Governments worldwide clamp down on freedom of association
3 min readPresenter: In 2024, one independent KEPW News producer reported on the presidential election from Milwaukee, Chicago, and Washington D.C. He wrapped up the year with the big win in court for the Uhuru 3—no one was sentenced to prison. Still, governments around the world are clamping down on freedom of association, a First Amendment right. Curtis Blankinship:
Curtis Blankinship (KEPW News): U.S. District Judge William Jung sentenced Omali Yeshitela, Penny Hess, and Jesse Nevel, also known as the Uhuru 3, to three years of probation and 300 hours of community service.
[00:00:35] Uhuru is a Swahili word that means “freedom.” The Uhuru movement is the activist arm of the African People’s Socialist Party, which Yeshitela, 83, founded in St. Petersburg in the early 1970s. The group has worked toward various goals on behalf of Black people worldwide, including reparations, a single socialist African government, and the release of political prisoners.
[00:00:57] At a seminar during the ‘24 Democratic National Convention to call attention and gain support for the Uhuru 3 trial, Ketia, a Haitian young woman, asked one of the speakers, former U.N. Weapons Inspector Scott Ritter, about the right to association.
[00:01:13] Katia: You mentioned that we need to fight to keep our freedom to free speech, free press, and also freedom of association. What do you mean exactly by freedom of association?

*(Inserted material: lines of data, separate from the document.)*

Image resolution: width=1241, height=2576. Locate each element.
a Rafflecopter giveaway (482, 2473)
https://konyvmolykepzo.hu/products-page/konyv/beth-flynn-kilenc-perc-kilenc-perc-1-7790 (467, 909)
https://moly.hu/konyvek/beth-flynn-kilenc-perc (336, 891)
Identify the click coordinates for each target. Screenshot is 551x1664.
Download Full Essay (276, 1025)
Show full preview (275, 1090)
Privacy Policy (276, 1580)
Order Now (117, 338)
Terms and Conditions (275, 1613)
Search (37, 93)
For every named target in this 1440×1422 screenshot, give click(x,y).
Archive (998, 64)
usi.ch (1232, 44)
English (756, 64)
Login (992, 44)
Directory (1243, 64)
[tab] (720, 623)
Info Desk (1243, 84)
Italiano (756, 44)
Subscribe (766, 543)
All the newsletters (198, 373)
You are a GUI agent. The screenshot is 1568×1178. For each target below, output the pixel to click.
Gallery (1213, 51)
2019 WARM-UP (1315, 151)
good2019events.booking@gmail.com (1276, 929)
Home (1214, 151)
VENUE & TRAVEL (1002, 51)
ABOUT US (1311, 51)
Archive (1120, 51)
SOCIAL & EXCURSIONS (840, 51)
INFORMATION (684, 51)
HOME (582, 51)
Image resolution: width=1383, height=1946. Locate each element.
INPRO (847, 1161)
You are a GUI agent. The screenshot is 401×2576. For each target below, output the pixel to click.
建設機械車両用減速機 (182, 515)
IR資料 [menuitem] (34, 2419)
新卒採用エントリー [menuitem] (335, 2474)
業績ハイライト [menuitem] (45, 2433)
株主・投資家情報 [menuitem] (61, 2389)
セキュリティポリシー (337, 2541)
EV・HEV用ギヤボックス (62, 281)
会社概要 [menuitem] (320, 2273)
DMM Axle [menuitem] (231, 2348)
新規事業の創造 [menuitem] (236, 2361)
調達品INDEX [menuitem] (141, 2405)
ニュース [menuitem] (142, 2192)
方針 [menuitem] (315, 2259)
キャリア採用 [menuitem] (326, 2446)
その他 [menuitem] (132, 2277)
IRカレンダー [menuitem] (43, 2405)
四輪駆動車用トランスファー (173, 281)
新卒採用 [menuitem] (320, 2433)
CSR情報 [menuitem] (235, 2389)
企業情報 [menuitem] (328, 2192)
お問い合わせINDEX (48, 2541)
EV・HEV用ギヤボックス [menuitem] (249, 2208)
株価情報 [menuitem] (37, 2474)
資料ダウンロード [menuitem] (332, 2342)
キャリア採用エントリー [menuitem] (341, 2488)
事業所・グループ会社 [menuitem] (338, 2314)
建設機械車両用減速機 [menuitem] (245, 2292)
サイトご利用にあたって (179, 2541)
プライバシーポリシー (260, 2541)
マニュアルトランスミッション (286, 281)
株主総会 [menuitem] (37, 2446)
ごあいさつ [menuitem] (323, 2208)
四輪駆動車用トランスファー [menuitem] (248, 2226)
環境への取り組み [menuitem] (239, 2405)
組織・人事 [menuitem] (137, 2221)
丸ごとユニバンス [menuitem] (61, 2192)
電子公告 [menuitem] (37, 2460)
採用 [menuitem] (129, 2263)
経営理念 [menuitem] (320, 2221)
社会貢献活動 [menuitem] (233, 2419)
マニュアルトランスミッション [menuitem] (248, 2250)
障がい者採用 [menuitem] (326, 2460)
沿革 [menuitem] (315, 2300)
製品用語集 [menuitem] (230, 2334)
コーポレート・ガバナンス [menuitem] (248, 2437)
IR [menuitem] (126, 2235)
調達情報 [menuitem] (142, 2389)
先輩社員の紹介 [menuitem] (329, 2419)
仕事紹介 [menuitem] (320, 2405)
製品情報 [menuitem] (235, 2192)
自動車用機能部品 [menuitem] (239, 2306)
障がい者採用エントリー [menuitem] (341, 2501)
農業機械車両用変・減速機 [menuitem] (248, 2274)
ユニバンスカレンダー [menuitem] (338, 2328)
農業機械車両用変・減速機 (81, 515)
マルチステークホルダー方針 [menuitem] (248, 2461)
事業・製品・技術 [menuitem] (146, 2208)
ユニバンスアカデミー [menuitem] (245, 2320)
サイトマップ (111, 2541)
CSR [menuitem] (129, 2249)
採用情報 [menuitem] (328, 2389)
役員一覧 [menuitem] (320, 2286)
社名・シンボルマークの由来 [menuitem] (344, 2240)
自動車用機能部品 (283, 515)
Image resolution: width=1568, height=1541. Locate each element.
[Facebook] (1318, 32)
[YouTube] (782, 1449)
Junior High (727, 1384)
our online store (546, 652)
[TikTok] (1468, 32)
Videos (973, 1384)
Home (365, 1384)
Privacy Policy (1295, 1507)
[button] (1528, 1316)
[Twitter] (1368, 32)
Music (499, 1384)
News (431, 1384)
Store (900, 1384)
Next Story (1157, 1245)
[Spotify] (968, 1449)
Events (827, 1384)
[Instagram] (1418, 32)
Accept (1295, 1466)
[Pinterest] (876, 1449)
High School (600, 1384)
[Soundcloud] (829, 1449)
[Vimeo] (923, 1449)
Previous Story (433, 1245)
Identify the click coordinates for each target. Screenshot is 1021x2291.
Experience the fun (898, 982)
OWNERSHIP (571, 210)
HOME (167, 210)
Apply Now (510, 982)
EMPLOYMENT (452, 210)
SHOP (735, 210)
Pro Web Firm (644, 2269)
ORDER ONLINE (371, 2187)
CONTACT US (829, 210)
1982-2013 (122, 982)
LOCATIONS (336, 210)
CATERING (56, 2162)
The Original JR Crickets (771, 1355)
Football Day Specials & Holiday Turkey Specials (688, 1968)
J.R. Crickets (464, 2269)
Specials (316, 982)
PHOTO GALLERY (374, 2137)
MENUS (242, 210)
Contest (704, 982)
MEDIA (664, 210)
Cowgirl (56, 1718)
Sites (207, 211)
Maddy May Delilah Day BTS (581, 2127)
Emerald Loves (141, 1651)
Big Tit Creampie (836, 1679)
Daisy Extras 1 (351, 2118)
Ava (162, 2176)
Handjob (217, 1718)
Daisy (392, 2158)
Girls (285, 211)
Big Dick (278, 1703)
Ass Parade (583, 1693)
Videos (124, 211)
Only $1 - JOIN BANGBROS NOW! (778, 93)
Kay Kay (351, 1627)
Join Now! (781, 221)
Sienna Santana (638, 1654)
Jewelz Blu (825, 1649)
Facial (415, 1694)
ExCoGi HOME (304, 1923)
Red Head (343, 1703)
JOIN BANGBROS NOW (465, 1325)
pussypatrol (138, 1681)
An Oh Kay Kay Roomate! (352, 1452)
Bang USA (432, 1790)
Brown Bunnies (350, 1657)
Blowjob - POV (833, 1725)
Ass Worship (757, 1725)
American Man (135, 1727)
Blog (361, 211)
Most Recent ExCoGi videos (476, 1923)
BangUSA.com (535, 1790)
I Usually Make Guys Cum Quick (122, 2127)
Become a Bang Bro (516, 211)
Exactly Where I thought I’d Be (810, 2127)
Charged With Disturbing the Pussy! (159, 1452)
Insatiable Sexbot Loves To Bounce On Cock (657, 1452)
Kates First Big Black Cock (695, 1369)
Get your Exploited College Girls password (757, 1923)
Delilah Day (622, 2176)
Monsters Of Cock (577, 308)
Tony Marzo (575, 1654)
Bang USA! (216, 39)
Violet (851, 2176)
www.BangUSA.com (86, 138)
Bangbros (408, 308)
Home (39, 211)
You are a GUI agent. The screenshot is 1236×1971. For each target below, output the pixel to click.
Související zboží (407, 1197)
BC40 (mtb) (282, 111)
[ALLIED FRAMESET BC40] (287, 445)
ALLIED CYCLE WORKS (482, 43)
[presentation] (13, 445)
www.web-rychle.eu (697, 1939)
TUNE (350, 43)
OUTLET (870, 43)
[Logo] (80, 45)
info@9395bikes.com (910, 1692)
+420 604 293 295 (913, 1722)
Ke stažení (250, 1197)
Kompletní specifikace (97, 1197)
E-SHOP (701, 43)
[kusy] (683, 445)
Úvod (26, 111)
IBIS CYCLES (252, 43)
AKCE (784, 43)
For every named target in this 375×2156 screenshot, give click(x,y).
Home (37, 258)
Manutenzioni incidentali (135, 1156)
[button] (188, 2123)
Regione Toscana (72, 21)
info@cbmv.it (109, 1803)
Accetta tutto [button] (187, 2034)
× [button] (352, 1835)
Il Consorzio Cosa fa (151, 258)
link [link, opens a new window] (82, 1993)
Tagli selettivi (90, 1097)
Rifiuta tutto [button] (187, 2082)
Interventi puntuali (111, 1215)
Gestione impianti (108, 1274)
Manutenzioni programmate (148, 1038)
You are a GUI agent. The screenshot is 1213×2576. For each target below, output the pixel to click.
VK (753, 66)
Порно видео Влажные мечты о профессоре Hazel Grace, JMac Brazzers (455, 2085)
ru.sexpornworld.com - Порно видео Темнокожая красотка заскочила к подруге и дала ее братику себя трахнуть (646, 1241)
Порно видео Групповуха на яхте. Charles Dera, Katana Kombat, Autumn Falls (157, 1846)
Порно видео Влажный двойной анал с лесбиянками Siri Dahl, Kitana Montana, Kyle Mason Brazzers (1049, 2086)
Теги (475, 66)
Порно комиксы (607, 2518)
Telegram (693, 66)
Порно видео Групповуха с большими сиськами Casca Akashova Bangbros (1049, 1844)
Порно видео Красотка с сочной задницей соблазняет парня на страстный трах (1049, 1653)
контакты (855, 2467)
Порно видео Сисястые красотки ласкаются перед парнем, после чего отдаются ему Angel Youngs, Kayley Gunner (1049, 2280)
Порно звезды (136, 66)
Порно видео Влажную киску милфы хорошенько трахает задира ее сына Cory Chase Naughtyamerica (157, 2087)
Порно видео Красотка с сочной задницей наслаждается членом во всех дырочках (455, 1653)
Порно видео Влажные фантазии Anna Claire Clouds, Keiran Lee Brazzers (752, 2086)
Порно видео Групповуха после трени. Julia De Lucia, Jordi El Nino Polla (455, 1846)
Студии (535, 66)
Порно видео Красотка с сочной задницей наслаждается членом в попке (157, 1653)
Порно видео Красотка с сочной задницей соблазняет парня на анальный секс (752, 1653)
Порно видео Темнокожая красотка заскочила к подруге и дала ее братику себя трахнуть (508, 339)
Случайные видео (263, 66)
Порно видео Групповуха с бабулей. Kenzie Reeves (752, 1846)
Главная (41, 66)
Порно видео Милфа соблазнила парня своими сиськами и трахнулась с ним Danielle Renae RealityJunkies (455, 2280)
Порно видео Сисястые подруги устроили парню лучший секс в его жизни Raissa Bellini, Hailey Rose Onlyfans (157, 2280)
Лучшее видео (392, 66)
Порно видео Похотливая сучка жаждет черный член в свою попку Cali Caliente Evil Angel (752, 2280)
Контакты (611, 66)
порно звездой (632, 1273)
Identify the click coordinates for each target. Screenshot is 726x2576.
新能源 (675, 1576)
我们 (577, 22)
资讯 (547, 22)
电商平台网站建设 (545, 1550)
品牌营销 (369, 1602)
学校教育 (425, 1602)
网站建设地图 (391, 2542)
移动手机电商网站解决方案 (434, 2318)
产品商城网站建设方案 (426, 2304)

[00:01:31] Scott Ritter (former U.N. weapons inspector): What I mean by freedom of association is right here: You and I are associating, all right? You’re Black. I’m white. It’s pretty obvious. All right? There’s people right now that are going to be offended that I’m standing here next to you, talking with you, talking with Chairman Omali, talking with you, who they’re going to say sold out to the white cause, and how dare I engage in a conversation that seeks to make this normal. Okay?
[00:01:58] This is what freedom of association is.
[00:02:00] Freedom of association also is my ability, for instance, to go to Russia and meet with the Russians and talk with the Russians and learn about the Russians, to come back here and inform people like you and everybody in this audience about the reality of Russia. It’s the same thing—you go to Africa to learn.
[00:02:15] That’s freedom of association. Freedom of association means that we get to associate with those people we choose to associate with, not which the government approves of our association with. So that’s what I mean by freedom of association.
[00:02:28] Katia: Thank you so much for clarifying that. And I ask that question because as a Haitian, I feel like I’m being neglected by the rest of the world, that nobody wants to be associated with Haiti. And today we are here to discuss our common cause, and if one person is not free all of us are not free.
[00:02:50] And I want to point out one story that I heard, that the Israelis have been attacking the Palestinians based on who they associate with and they called it that ‘Daddy’s Home’ and so you would have a (background sneezing) to a friend’s house for tea to hang out and just because they are associated with that person, if they labeled one of them as a threat, then they bomb and explode the whole place. And so because they do things like that, they instill fear in people to prevent them from associating with others.
[00:03:36] And I want to say that the Haitian people have not done anything to the capitalist, colonialist system. We are fighting for freedom to live as individuals. We don’t want to instill what they’ve done to us to them. We just want to be able to live and be free.
[00:03:55] And I want to say that I have friends and people that I speak to and associate with that I don’t necessarily agree with what they believe or what they think and so is it okay for the world to be standing by when people are being attacked just for the people that they associate with?
[00:04:18] Curtis Blankinship: For KEPW News, I’m Curtis Blankinship.